[Material for the task]

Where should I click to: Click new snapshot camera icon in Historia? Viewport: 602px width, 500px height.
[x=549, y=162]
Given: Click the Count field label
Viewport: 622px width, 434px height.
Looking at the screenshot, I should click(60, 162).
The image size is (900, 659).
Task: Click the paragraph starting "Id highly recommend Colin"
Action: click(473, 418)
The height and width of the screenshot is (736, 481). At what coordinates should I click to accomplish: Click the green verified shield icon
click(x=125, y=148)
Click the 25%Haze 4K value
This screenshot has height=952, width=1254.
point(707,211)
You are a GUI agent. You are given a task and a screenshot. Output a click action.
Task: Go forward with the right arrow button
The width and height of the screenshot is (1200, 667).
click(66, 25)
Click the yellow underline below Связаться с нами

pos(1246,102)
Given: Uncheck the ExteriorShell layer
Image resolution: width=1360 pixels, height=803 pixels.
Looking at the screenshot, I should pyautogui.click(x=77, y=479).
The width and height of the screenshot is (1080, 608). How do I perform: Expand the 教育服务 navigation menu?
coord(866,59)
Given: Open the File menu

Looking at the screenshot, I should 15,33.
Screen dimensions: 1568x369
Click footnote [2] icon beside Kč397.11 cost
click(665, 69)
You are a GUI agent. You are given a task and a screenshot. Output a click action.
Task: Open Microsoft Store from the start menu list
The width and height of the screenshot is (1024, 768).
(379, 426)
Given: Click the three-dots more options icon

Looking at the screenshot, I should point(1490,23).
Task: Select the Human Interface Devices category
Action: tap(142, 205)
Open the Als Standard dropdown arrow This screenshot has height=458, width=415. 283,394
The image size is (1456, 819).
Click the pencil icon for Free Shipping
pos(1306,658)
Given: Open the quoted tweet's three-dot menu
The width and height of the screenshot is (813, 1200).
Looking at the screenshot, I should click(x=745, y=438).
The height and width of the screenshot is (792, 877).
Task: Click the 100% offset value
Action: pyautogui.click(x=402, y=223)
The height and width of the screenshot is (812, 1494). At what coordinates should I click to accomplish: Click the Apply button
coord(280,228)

[/Material for the task]

> Exercise: One stretch of the lines above is wanted, from the line that contains "Given: Open the File menu" through the line that contains "Given: Open the quoted tweet's three-dot menu". Output it exactly.

> Reply to the task:
Given: Open the File menu

Looking at the screenshot, I should 15,33.
Screen dimensions: 1568x369
Click footnote [2] icon beside Kč397.11 cost
click(665, 69)
You are a GUI agent. You are given a task and a screenshot. Output a click action.
Task: Open Microsoft Store from the start menu list
The width and height of the screenshot is (1024, 768).
(379, 426)
Given: Click the three-dots more options icon

Looking at the screenshot, I should point(1490,23).
Task: Select the Human Interface Devices category
Action: tap(142, 205)
Open the Als Standard dropdown arrow This screenshot has height=458, width=415. 283,394
The image size is (1456, 819).
Click the pencil icon for Free Shipping
pos(1306,658)
Given: Open the quoted tweet's three-dot menu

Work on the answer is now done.